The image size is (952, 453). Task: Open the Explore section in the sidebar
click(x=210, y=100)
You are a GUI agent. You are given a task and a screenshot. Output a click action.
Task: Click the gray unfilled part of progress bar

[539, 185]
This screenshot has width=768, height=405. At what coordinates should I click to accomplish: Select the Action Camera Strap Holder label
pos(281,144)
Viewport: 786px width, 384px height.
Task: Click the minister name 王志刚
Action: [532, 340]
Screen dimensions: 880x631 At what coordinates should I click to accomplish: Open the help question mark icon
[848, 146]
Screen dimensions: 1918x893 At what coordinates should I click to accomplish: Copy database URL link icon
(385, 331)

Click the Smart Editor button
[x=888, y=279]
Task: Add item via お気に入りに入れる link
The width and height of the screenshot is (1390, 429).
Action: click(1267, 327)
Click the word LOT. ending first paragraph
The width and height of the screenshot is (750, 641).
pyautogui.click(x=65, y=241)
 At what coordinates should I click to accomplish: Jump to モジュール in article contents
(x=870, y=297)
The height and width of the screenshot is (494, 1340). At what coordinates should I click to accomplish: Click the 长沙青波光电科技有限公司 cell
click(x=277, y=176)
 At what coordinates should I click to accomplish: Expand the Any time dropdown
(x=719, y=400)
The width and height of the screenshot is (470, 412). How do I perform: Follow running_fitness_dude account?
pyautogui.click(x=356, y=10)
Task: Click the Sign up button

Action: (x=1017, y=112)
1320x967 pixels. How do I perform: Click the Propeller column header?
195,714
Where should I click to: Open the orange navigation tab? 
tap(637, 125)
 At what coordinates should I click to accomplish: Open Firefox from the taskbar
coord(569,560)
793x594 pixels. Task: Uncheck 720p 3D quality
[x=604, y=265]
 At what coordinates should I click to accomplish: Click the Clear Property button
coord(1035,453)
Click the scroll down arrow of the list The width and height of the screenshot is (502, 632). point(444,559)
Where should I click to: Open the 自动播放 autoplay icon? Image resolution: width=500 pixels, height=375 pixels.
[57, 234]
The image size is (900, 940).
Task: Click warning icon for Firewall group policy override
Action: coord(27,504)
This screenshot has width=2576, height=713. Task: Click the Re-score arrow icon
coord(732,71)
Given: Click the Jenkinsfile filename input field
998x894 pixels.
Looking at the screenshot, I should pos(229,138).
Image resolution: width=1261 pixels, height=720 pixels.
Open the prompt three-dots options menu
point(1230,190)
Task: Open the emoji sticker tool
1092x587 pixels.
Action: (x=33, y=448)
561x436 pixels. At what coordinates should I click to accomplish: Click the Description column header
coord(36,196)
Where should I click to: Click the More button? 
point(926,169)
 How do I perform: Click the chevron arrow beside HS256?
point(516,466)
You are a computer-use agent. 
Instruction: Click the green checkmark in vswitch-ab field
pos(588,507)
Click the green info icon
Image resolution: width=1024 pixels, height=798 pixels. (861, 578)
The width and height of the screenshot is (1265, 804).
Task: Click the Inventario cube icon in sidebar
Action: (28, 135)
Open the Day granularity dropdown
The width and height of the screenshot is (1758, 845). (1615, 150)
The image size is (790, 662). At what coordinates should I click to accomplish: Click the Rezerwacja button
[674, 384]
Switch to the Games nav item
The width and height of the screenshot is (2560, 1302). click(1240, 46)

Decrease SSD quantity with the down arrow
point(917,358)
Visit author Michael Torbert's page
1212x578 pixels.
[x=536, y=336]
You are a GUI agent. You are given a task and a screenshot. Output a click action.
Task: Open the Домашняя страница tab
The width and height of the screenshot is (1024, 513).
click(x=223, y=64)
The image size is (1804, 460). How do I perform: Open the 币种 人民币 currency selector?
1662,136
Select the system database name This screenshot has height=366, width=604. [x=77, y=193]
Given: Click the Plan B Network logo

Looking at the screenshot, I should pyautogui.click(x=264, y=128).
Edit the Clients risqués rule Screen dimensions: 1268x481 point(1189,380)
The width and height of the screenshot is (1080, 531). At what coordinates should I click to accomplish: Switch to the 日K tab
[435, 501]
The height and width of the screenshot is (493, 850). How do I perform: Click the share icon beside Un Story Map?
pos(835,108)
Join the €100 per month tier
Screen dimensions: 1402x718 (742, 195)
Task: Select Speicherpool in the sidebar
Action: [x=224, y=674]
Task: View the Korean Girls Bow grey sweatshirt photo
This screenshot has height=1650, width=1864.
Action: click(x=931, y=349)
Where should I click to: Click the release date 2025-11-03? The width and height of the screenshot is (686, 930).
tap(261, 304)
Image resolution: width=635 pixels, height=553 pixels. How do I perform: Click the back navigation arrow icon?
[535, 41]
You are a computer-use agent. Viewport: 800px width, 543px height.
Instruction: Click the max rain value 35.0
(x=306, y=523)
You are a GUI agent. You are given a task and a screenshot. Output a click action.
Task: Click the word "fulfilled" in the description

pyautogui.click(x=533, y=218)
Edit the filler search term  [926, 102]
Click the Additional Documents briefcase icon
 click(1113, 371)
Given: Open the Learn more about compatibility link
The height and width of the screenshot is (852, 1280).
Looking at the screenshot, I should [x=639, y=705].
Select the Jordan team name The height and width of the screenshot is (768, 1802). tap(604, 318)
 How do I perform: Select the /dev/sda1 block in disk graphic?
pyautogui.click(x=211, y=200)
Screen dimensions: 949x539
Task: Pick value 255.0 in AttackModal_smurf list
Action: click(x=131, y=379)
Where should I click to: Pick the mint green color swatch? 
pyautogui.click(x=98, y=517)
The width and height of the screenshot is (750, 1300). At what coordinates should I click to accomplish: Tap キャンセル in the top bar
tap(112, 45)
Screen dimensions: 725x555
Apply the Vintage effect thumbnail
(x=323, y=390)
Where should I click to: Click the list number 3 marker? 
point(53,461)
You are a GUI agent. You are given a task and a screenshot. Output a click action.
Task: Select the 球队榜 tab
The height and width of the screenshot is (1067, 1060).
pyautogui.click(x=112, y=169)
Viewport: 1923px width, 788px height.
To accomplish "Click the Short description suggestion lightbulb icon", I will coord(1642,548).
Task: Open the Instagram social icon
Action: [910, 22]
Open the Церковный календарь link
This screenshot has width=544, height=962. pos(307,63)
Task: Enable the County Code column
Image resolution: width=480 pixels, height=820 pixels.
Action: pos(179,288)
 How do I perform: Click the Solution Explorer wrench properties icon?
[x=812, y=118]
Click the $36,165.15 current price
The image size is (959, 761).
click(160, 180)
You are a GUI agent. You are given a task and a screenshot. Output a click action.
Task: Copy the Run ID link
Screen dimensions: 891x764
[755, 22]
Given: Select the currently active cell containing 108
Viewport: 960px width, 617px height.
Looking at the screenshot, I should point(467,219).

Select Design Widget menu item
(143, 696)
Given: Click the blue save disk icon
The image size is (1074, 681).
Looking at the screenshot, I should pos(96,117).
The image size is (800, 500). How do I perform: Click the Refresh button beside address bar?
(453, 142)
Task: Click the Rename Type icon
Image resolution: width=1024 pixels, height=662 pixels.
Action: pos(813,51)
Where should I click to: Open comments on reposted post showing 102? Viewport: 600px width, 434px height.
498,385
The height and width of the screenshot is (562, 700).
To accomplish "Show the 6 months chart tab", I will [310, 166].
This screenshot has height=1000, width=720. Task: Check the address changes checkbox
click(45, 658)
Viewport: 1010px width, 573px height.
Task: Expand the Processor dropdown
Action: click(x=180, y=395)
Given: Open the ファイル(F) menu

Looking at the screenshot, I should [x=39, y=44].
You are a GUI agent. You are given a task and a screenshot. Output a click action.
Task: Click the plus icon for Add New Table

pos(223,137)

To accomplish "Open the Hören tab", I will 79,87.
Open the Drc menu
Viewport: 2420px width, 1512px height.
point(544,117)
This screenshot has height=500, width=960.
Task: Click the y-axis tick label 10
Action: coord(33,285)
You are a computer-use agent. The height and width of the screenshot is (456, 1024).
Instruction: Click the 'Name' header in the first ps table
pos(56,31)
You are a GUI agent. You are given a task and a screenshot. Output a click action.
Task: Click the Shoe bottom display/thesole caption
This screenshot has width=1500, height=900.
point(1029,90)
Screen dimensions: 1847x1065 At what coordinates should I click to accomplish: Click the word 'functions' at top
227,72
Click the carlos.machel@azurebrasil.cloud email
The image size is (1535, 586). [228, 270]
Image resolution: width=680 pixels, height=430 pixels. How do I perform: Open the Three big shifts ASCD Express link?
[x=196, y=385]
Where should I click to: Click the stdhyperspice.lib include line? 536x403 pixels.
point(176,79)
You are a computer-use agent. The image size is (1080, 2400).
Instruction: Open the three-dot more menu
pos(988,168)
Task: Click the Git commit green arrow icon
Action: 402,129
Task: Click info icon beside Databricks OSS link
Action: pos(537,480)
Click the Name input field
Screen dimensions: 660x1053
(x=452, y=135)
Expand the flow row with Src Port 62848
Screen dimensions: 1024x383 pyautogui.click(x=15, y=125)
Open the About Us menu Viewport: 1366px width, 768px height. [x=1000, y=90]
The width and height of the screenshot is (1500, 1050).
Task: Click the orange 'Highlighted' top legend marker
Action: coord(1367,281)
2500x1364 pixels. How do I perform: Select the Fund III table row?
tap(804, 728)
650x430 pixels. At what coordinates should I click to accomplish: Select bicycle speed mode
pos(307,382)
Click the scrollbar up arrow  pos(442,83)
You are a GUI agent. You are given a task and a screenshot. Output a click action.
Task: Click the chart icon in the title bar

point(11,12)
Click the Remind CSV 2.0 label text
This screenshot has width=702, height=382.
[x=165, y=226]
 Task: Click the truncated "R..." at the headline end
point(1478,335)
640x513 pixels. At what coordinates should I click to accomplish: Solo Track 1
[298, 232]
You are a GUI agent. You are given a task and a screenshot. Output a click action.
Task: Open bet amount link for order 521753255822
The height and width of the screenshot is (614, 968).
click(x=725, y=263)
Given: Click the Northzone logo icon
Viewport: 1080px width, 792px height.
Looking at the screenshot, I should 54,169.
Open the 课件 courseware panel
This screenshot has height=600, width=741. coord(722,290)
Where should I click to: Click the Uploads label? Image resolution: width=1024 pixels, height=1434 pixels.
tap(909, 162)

PROMPT - Write out every line from the entries where "computer" appears.

PROBLEM SOLUTION -
You are a computer-use agent. 
You are a computer-use agent. Viewport: 800px width, 543px height.
You are a computer-use agent. The height and width of the screenshot is (456, 1024).
You are a computer-use agent. The image size is (1080, 2400).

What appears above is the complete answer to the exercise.